Lynette’s bank called. I’ll bet they did. Before my mom decided she was a lesbian, I thought lesbians were all these really nice, earthy, crunchy, let’s smother you with our twenty extra pounds of lady love and fight the power people. But Lynette wasn’t like that at all. She was thin and smart and mean, and probably slept with her cell phone to get bank alerts like that.

“So it’s really their money they’re worried about,” I said.

“That’s not what I said at all. That’s how they found out. Are you depressed or something?”

I didn’t shake my head either way. I hadn’t really thought about it.
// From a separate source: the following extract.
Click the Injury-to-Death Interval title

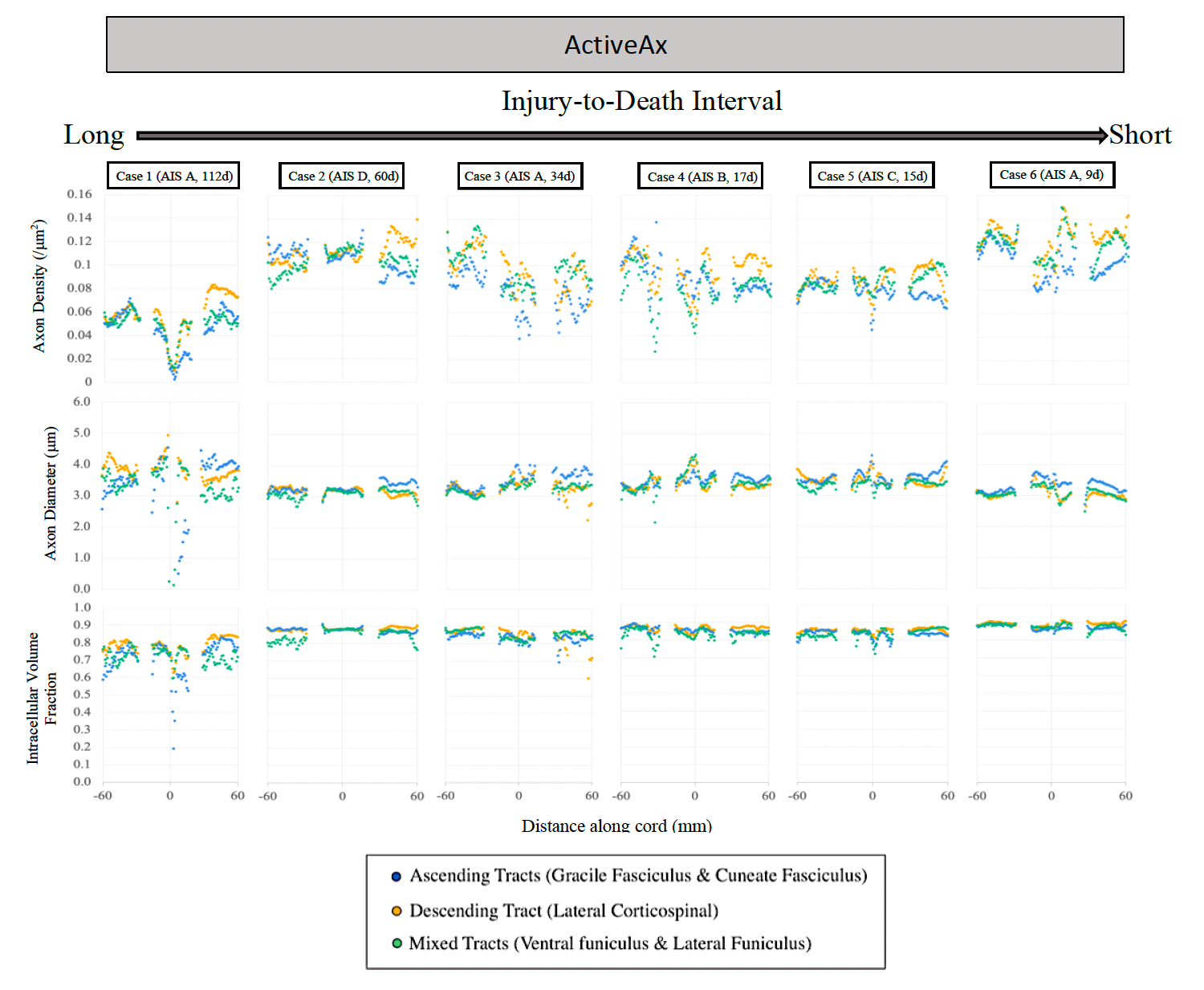click(641, 101)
“I’m not taking sides on this one. Cora’s clearly lost her mind and I regret that you’re living the crazy, but you can’t just steal people’s credit cards. You can’t. Okay?” She ran her finger inside the glass to get the last of the sludge while I reopened the refrigerator door to see if anything with refined flour or sugar had materialized. No luck.

But it wasn’t really theft. It wasn’t.

One thing I didn’t tell my sister, and I wouldn’t tell my mom or dad, or anyone, really, because it’s the kind of thing that just makes you look sad when you’re supposed to be having a good time, but when I charged the ticket I imagined that when I got on the plane I’d try to order a wine, or see if they’d upgrade me to first class, or at least spend some money on the snacks they make you pay for. Traveling with parents meant sad dried fruit and chewy popcorn in Ziploc bags. I was going to have Pringles! I thought it would be my reward for talking my way through security, but the crazy thing was that after I flashed my passport (stamped once from a horrible weekend “getting to know” Lynette in the Bahamas), they let me through security like a fifteen-year-old traveling alone was the most normal thing in the world. Maybe it was, but I’d never done it. They didn’t even find the mini can of mace attached to my key chain. By the time I got on the plane, I felt even more invisible than I had at home, and I munched my sad peanuts like there were no other options. I had become the human equivalent of one of those balloons we used to send into the air with our name and address on the string in the hope that someone might mail it back, but no one ever did.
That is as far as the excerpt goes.